2024.2 Series Release Notes

19.0.0

New Features

  • Adds docker_image_name_prefix that allows to define images prefix.

  • With the boolean parameter fluentd_enable_watch_timer it is now possible to enable the additional watch timer of Fluentd.

    The default value of fluentd_enable_watch_timer is set to false.

    More details about the watch timer in Fluentd can be found at https://docs.fluentd.org/input/tail#enable_watch_timer.

  • Adds prometheus_node_exporter_targets_extra to add additional scrape targets to the node exporter job. See kolla-ansible-doc:documentation <reference/logging-and-monitoring/prometheus-guide.html> for more information.

  • Blackbox monitoring endpoint configuration is now automated for many common services. The default endpoint list, prometheus_blackbox_exporter_endpoints_default, varies according to the services that are enabled. Custom endpoints can be added to prometheus_blackbox_exporter_endpoints_custom.

  • The ceilometer/pipeline.yaml file is now handled as a template file.

  • A new variable cinder_cluster_name which controls the name of cinder-volume High Availability cluster (for those backend drivers that support it). It replaces possible user-defined config overrides that already may have implemented this feature.

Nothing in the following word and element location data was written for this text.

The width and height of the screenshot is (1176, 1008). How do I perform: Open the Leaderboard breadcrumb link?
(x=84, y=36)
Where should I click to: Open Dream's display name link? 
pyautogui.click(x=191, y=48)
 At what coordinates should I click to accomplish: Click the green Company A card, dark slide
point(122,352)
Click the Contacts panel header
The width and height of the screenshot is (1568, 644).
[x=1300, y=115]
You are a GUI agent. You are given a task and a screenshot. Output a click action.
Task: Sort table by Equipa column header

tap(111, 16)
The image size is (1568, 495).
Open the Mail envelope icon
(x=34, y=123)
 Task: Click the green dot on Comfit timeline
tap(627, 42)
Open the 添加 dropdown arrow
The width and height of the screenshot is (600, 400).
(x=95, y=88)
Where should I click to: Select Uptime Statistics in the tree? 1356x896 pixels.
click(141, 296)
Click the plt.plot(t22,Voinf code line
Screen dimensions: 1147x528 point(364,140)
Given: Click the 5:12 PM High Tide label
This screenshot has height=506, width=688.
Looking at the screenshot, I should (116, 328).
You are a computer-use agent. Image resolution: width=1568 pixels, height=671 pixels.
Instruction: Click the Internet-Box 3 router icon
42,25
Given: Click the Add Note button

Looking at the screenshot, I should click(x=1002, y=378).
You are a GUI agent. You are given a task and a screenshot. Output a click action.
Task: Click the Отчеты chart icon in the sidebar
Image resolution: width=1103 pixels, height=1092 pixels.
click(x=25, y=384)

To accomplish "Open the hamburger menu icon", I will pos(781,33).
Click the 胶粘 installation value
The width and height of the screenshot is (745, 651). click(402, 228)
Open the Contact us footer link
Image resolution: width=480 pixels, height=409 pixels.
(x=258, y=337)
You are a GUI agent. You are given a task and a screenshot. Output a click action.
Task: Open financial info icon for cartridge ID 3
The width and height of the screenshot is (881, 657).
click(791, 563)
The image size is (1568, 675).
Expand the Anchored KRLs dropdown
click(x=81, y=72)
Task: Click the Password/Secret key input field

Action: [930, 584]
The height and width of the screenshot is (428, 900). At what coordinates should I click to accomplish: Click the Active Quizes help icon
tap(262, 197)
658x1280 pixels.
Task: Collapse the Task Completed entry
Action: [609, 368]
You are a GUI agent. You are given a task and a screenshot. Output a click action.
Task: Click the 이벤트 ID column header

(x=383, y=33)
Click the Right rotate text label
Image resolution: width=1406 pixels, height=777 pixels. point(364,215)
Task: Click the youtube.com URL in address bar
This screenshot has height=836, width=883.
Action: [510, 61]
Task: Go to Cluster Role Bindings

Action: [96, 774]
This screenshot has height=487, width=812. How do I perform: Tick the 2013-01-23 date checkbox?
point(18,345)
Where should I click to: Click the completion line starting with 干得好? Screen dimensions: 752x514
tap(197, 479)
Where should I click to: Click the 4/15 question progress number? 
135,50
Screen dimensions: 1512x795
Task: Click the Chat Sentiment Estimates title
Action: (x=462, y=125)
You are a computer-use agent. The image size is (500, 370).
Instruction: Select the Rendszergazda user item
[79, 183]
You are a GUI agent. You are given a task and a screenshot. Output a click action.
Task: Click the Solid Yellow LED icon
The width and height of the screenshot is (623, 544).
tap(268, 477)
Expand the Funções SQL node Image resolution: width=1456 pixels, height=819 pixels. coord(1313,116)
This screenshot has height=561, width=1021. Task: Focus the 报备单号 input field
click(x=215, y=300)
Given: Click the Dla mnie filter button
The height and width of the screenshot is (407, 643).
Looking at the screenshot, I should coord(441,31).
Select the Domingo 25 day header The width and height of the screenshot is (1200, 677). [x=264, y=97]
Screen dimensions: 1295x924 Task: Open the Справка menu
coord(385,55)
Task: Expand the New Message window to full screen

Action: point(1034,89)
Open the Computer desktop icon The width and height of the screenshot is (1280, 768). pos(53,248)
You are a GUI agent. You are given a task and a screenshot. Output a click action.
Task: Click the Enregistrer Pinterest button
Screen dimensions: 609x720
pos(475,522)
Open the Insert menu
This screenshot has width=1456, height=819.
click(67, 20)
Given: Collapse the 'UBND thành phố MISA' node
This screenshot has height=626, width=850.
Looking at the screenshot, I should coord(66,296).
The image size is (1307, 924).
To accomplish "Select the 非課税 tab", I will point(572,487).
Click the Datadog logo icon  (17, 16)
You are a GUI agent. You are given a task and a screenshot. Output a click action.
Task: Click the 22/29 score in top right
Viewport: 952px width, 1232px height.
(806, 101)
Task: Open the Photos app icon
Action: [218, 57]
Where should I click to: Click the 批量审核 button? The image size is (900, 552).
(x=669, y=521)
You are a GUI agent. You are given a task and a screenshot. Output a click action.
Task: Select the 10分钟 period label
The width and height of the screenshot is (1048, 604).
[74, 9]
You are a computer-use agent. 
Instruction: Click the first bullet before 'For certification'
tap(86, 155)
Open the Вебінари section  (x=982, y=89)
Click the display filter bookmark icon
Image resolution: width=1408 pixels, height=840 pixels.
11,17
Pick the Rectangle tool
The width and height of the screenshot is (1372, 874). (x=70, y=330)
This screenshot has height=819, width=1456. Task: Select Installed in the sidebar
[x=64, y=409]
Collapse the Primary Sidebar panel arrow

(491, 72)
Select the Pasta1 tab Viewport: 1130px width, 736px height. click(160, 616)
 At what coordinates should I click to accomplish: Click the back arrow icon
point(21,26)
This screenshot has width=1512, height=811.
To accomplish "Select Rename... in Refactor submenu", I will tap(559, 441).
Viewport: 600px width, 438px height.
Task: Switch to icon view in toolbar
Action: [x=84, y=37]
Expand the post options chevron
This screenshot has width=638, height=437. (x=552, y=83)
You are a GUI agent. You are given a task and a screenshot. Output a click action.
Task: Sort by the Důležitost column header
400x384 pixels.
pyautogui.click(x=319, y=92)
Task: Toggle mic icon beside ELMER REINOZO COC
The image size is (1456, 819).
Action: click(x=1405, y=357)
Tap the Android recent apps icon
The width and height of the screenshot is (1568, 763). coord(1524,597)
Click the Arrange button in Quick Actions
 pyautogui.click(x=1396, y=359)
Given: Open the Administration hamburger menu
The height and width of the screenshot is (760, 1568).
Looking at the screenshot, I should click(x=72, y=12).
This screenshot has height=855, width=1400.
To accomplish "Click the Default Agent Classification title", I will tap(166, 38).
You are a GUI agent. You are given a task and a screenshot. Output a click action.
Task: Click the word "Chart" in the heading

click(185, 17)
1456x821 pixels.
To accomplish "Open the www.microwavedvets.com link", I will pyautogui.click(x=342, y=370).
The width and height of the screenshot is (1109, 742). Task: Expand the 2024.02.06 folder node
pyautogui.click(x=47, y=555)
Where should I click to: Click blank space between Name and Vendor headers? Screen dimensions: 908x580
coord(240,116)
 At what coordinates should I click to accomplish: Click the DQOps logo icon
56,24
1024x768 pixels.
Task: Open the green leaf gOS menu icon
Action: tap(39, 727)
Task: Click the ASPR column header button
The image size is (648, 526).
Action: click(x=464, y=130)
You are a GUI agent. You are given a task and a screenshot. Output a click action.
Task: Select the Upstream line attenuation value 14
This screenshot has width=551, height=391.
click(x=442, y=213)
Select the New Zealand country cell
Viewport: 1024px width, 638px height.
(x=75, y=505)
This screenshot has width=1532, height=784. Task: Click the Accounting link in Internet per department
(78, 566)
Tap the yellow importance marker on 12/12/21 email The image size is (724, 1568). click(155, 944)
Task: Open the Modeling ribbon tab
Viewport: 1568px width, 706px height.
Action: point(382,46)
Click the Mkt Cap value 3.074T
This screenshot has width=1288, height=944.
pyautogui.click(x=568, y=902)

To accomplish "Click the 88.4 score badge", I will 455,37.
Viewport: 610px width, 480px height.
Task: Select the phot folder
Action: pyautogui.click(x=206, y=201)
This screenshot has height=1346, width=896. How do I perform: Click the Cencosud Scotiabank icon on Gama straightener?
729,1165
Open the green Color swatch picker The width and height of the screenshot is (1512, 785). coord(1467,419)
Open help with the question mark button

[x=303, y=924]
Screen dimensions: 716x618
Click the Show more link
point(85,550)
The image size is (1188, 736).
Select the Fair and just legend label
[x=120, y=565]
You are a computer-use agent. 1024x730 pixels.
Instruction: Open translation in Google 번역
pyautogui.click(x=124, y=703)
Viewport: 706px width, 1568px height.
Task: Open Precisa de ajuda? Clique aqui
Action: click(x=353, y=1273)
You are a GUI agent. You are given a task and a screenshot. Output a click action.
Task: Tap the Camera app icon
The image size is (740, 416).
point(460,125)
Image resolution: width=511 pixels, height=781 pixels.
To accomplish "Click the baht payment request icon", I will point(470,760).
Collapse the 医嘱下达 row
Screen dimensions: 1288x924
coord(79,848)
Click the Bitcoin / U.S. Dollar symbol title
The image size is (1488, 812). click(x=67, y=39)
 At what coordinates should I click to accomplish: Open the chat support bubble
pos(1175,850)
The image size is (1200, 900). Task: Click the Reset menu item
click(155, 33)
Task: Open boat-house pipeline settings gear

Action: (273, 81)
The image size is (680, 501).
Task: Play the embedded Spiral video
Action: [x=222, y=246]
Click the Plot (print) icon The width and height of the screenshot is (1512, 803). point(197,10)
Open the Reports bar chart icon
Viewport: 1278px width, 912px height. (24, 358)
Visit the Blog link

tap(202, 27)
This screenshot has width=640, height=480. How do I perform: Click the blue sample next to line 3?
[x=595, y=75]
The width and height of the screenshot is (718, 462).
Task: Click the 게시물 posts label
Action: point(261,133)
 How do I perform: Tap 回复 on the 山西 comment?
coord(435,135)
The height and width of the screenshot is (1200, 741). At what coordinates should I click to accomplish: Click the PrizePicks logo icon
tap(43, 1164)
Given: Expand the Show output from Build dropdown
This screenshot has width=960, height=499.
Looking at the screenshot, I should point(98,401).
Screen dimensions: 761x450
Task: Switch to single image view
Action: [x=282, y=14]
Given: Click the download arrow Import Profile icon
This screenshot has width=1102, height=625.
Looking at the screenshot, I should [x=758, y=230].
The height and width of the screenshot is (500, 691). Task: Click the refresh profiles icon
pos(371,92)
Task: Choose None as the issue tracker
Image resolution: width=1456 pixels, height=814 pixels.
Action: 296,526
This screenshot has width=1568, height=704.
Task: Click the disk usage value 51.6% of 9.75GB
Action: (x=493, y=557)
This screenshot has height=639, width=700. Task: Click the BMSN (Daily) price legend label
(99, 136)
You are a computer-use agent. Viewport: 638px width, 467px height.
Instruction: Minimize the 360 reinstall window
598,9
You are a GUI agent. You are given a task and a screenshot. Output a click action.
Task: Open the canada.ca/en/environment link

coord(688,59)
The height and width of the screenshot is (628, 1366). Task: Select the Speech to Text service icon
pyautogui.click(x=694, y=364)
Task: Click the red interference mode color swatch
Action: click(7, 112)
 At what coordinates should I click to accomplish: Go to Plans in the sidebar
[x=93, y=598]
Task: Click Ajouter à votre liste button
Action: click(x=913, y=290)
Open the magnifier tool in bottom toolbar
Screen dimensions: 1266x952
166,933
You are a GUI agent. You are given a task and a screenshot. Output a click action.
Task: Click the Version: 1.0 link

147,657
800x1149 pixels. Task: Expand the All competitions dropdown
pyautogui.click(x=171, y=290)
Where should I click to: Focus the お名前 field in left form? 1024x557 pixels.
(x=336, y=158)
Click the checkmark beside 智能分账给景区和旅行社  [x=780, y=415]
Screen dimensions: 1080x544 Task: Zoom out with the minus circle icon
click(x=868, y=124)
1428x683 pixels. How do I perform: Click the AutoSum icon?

  • Adds support for configuring CloudKitty to use OpenSearch as storage backend.

  • Add support to configure Huawei backends in Cinder. The extra configuration XML files provided by cinder_backend_huawei_xml_files copied into cinder-volume containers during deploy when cinder_backend_huawei is true.

    Blueprint cinder-huawei-backend

  • Modifies public API firewalld rules to be applied immediately to a running firewalld service. This requires firewalld to be running, but avoids reloading firewalld, which is disruptive due to the way in which firewalld builds its firewall chains.

  • Adds the ability to provide the NTP (time source) server for multiple DHCP ranges in the Ironic Inspector DHCP server.

  • Adds a neutron_physical_networks variable for customising Neutron physical network names. The default behaviour of using physnet1 to physnetN is unchanged.

  • Implement jinja filters for service dicts. Using select_services_enabled_and_mapped_to_host filter gets rid of some overhead caused by ansible skipping items in tasks. With bigger amount of hosts, this overhead is non-insignificant. Usage of service_enabled_and_mapped_to_host filter is mostly cosmetic and has no effect on the performance. Blueprint performance-improvements

  • Implements ability to use internal frontend TLS between a Kolla service and ProxySQL This does not enable TLS itself, its need to be patched in per-service patches, that will enable TLS in mysql connection strings

  • Implements TLS between Keystone and ProxySQL

  • Introduces new variables mariadb_monitor_connect_interval, mariadb_monitor_galera_healthcheck_interval, mariadb_monitor_galera_healthcheck_timeout, mariadb_monitor_galera_healthcheck_max_timeout_count, mariadb_monitor_ping_interval, mariadb_monitor_ping_timeout, and mariadb_monitor_ping_max_failures. These allow faster detection of issues in Galera clusters, reducing downtime to 10 seconds.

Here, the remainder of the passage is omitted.